What We’ve Learned Along the Way

Throughout this work, the team surfaced a number of important concepts and themes that we committed to as core to New Profit’s vision for impact. Some of these re-affirm what has long been true about our work, while others signal changes and evolution in our approach. We share these here to help you understand what we see as the commitments and changes that are integrated into this work, as well as to provide shared language and build a shared perspective around our work going forward. As we continue to learn about the needs of our social entrepreneur partners, their communities, and our role in supporting them, we invite your thoughts and feedback as learning partners in this challenging and complex work of advancing equity and opportunity in America. 

1. Equity and Systems Change
New Profit has always sought to invest in organizations focused on expanding opportunity for all in the US. As we embarked upon our own introspection and equity journey, we strengthened our belief that equity is the ultimate objective of our portfolio work and that this will only be possible through fundamental systems change. We and our portfolio organizations seek to challenge, disrupt, and re-architect systems that today are biased, structurally racist, and interconnected in order to pursue equitable outcomes.

Significant and lasting social change is only possible if the conditions which hold these social problems in place are shifted in ways that dismantle barriers to opportunity and produce equitable outcomes across all communities. While we’ve always invested in social entrepreneurs and organizations that aspire to systems-level change, our understanding of systems change, and the models that organizations might use to achieve it, has broadened considerably beyond the “scaling proof points” approach we once ascribed to.

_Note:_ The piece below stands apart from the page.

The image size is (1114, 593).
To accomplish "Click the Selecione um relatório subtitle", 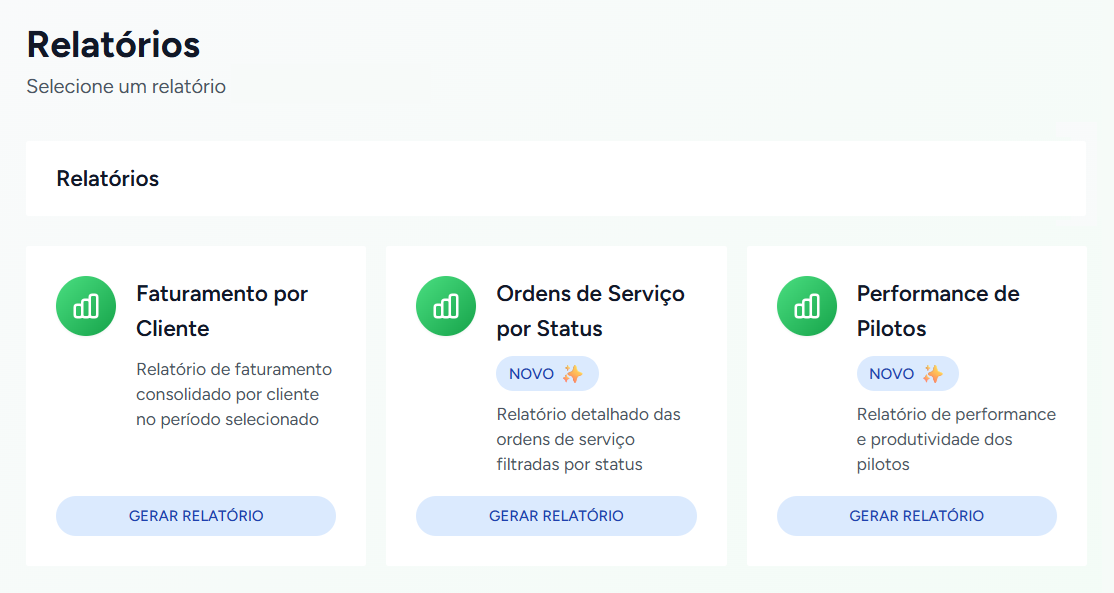I will click(125, 86).
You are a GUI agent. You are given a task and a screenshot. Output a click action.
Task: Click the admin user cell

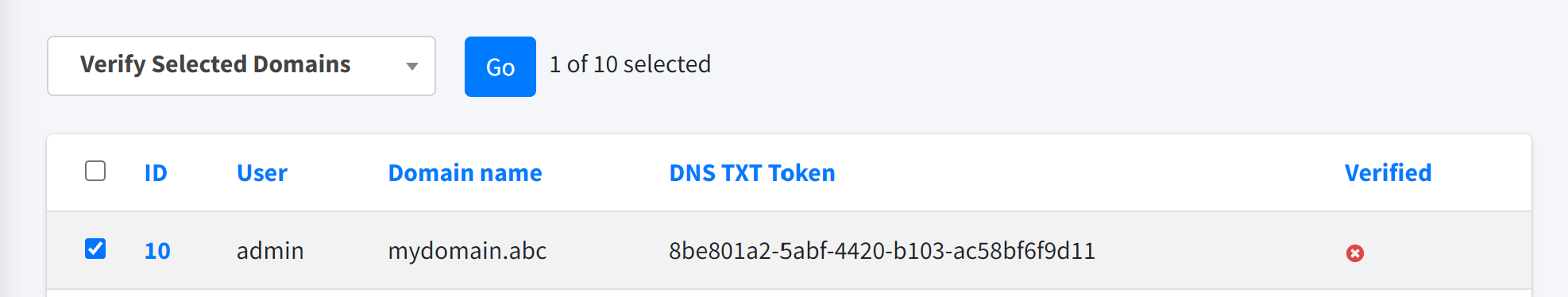coord(270,251)
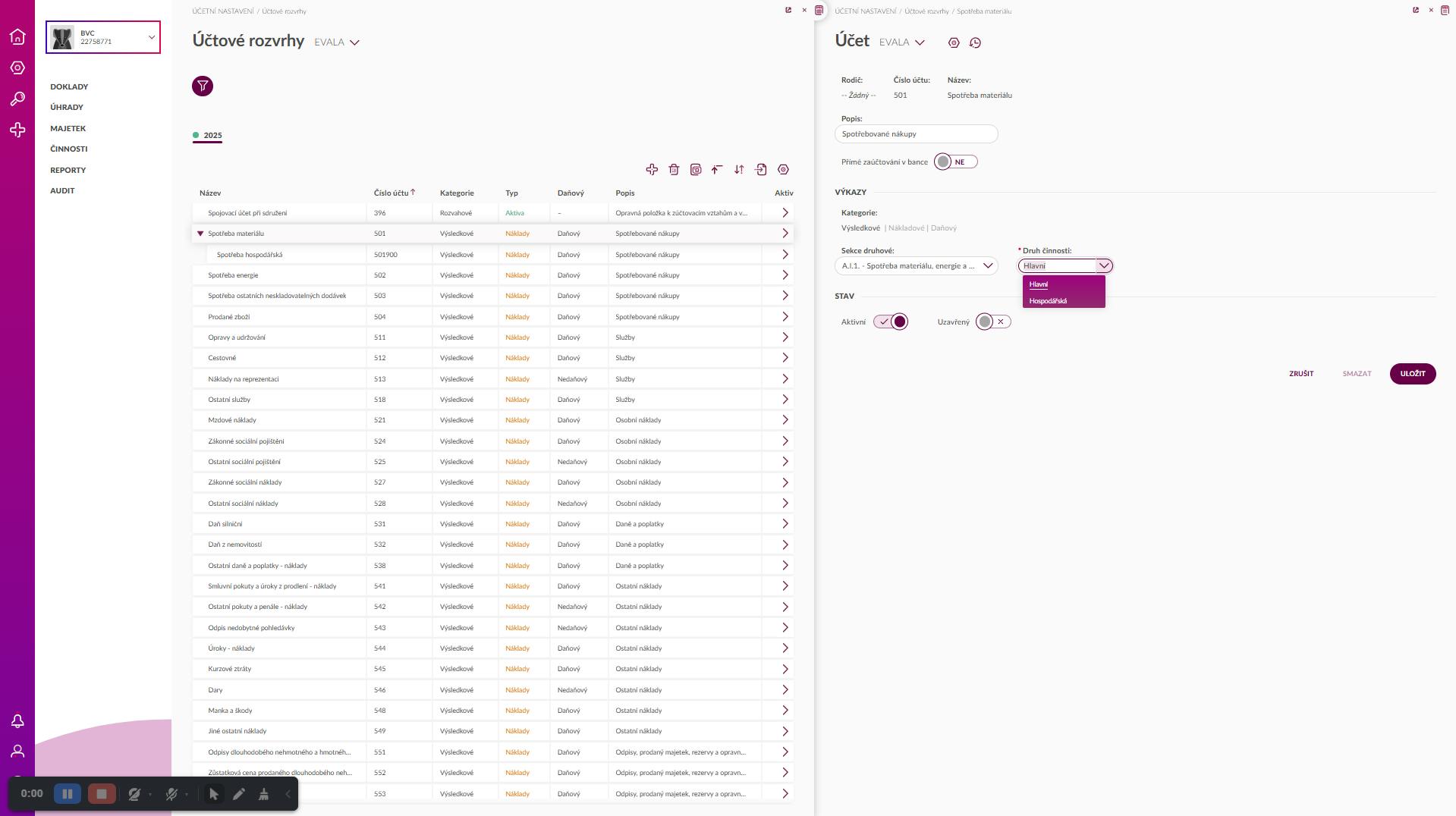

Through our work in recent years, we have become much more explicit in our commitment to interrupting systemic racism and bias, as well as the ways in which doing so influences our model and the work of our organizations. This work, however, is constantly evolving. We will continue to nuance and advance our perspective on equity and systems change as we invest in and learn alongside a diverse group of leaders and organizations with a wide array of impact models.

2. Proximate Social Entrepreneurs and Organizations
Our founding model was based on our belief that talented social entrepreneurs who are deeply connected to the problems they are trying to address are experts and their innovations serve as proof points in their respective fields. Social entrepreneurs remain crucial to our theory of change. Their focus on disrupting and reshaping systems through a variety of organizational approaches is a powerful lever for transformative change. We have also come to understand that it is essential that social entrepreneurs and their organizations are deeply connected to the communities they serve and are meaningfully guided by these communities’ input, ideas, agendas, and assets. This applies to the leader and the stance they take as well as the organization as a whole. The organizations best positioned to catalyze meaningful, sustainable change are those that prioritize proximity*—meaning those that center, learn from, and adapt to the needs of their core constituencies as a continuous practice.

This belief in the power of proximity emphasizes our commitment to achieving equitable outcomes and requires us to broaden our own perspectives on who we support in our portfolio. New Profit, like many funders, has historically invested in organizations we had learned about and connected to—those already in our network—and all too often this meant our portfolio was led by predominantly white social entrepreneurs. We are committed to investing in proximate social entrepreneurs, including prioritizing and increasing our investments in social entrepreneurs of color who are proximate to dispel the notion that there is a limited pipeline of excellent entrepreneurs of color and to demonstrate that those who bring to life the power of proximity have greater, more sustainable impact. 

3. Progress not Victory
In the past, we’ve often talked about “winners” and our “definition of victory”, and we held a relatively narrow view of what success could look like for organizations that focused largely on “proof point” or direct scale models, and a particular structure or style of leadership. 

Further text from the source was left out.